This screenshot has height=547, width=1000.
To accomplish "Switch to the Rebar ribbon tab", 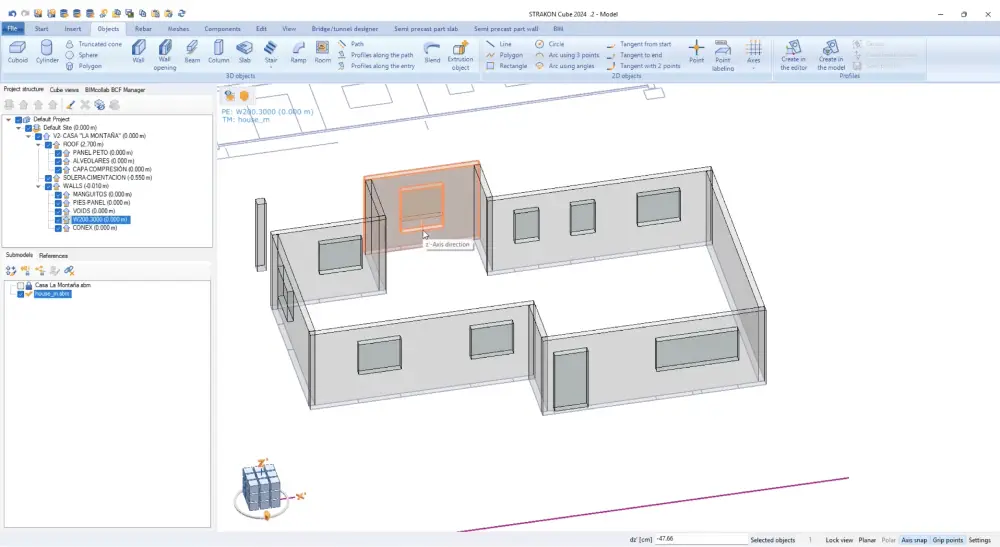I will pyautogui.click(x=144, y=29).
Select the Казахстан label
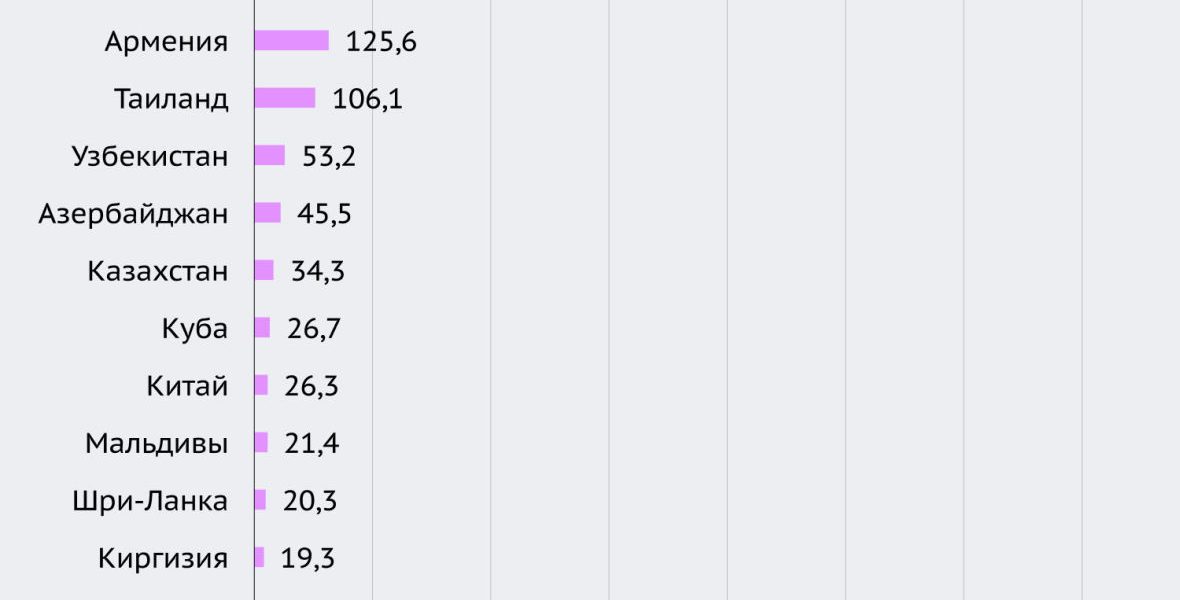The height and width of the screenshot is (600, 1180). point(158,271)
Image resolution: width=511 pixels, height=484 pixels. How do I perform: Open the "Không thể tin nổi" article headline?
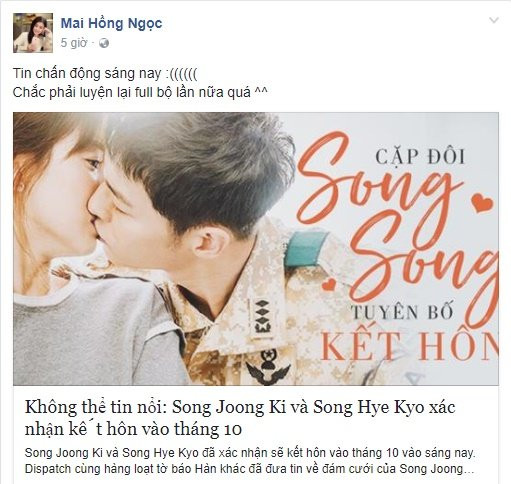(x=240, y=418)

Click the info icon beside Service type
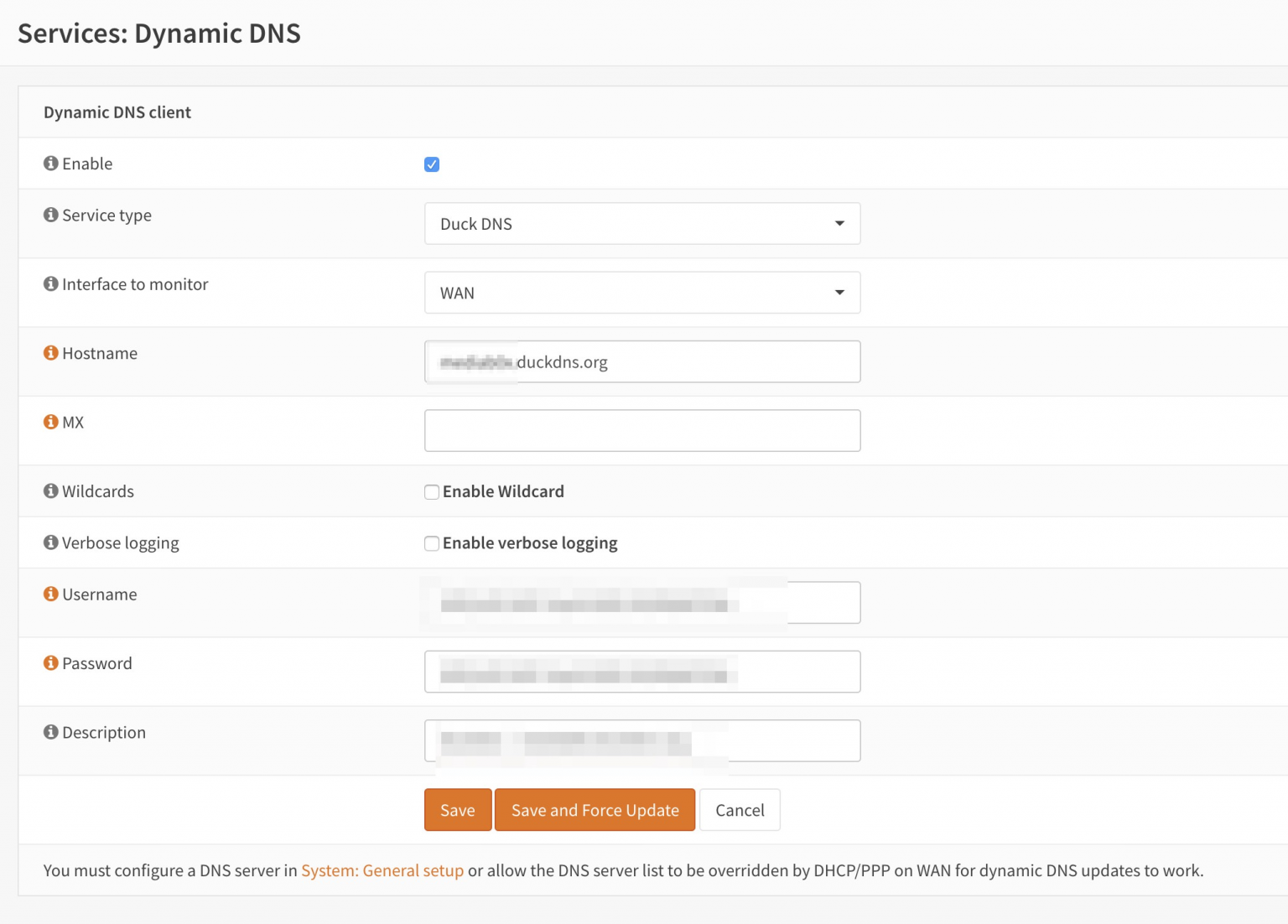point(50,215)
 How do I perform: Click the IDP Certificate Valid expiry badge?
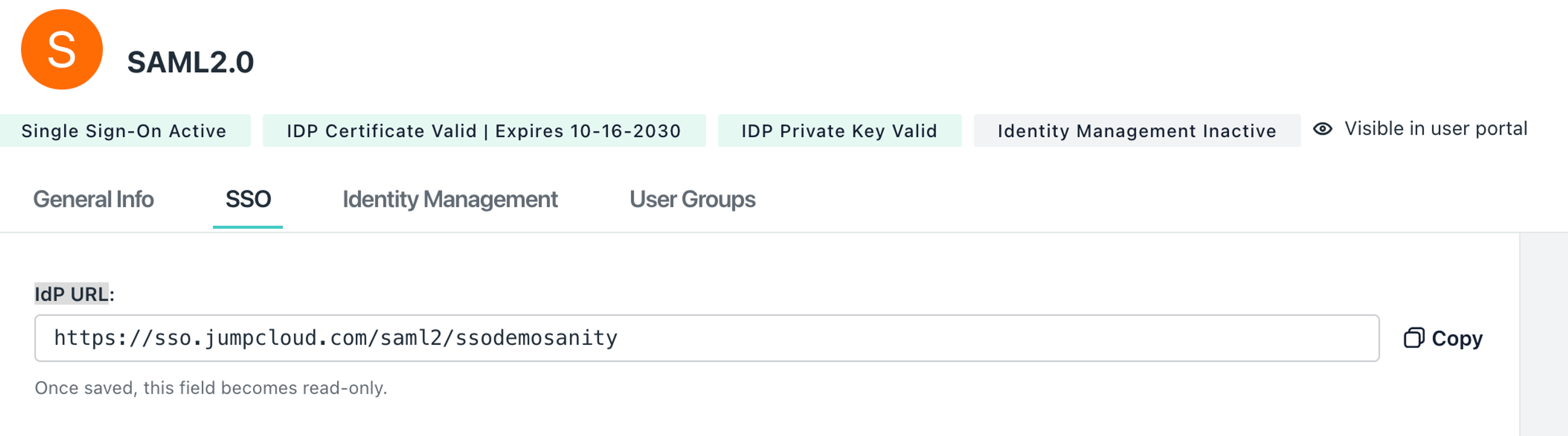point(483,131)
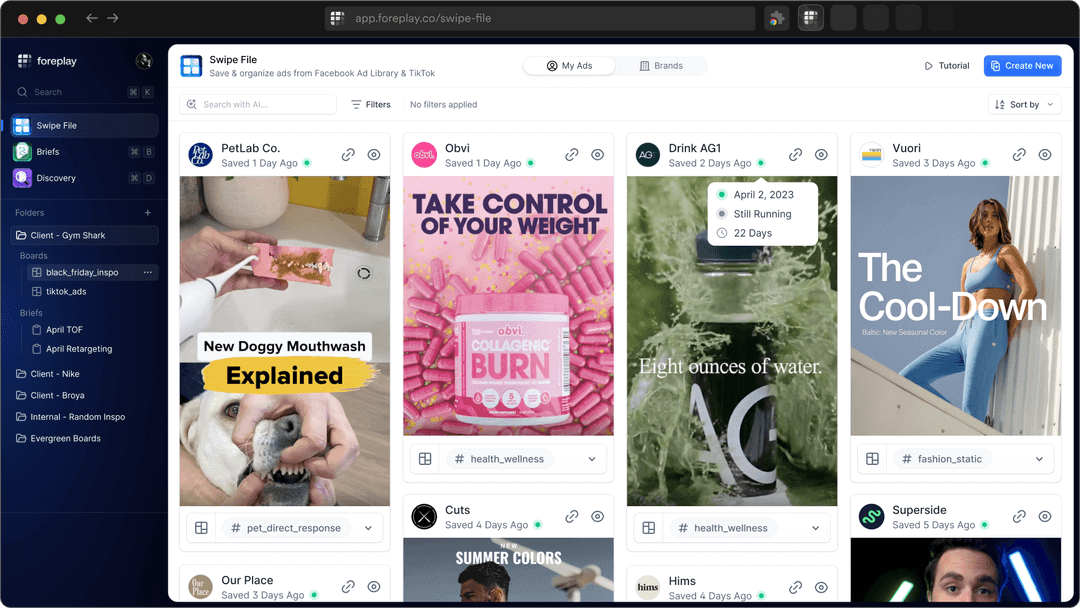Click three-dot menu on black_friday_inspo board
Viewport: 1080px width, 608px height.
148,272
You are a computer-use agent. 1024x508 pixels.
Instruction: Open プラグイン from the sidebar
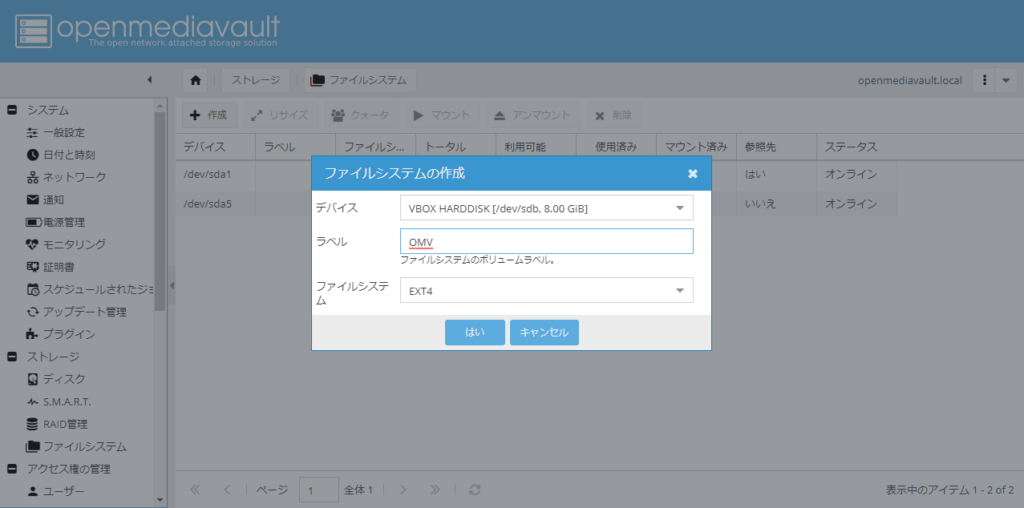click(68, 334)
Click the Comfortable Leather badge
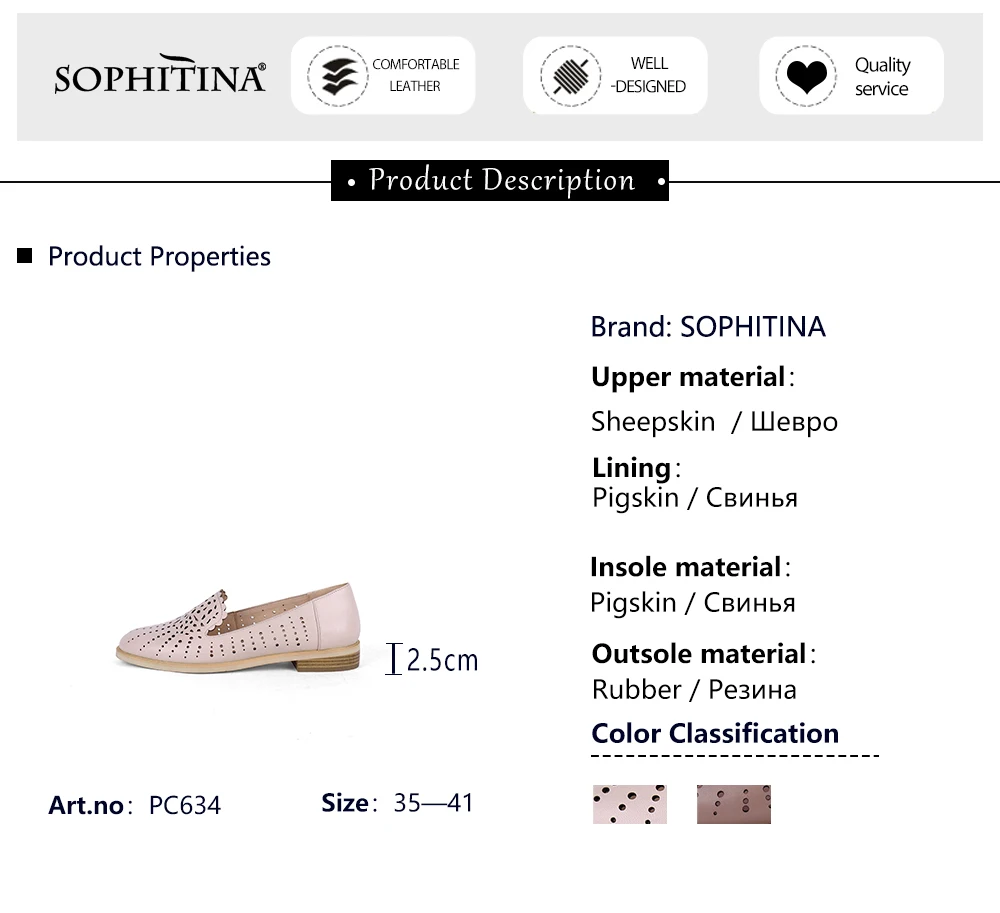1000x913 pixels. click(x=383, y=76)
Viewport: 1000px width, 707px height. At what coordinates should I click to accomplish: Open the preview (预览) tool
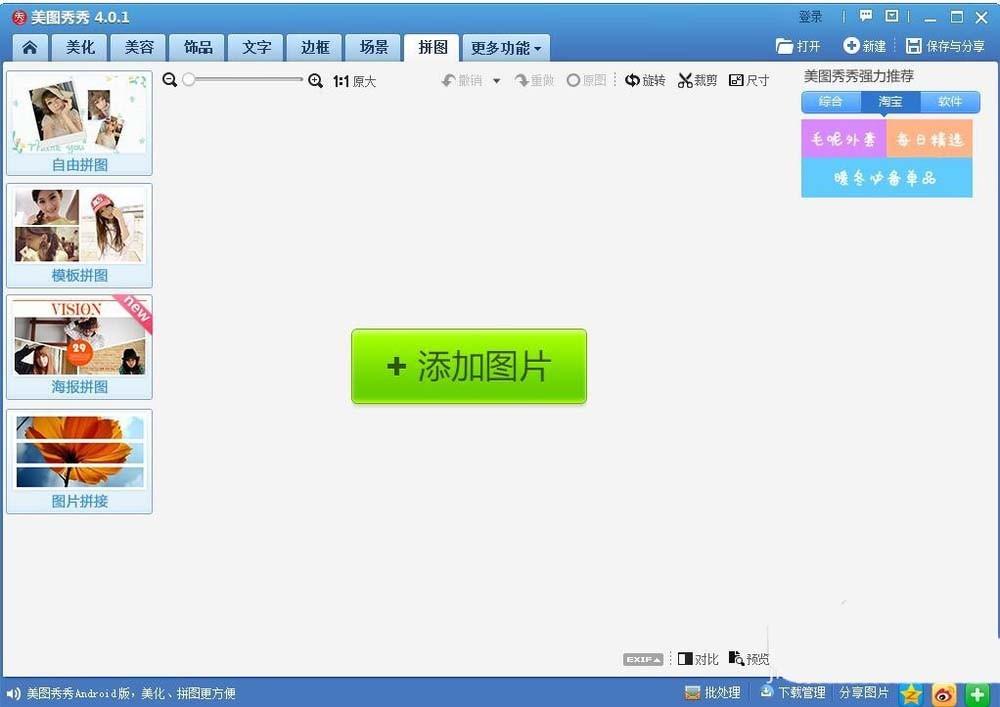point(749,659)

* **What is needed**
Output the span from the line with "Click the Comfortable Leather badge" through the last line of the data, inclusive and exact, and omit every picture.

* **Written solution**
Click the Comfortable Leather badge
1000x913 pixels. click(x=383, y=76)
Viewport: 1000px width, 707px height. At what coordinates should I click to accomplish: Open the preview (预览) tool
point(749,659)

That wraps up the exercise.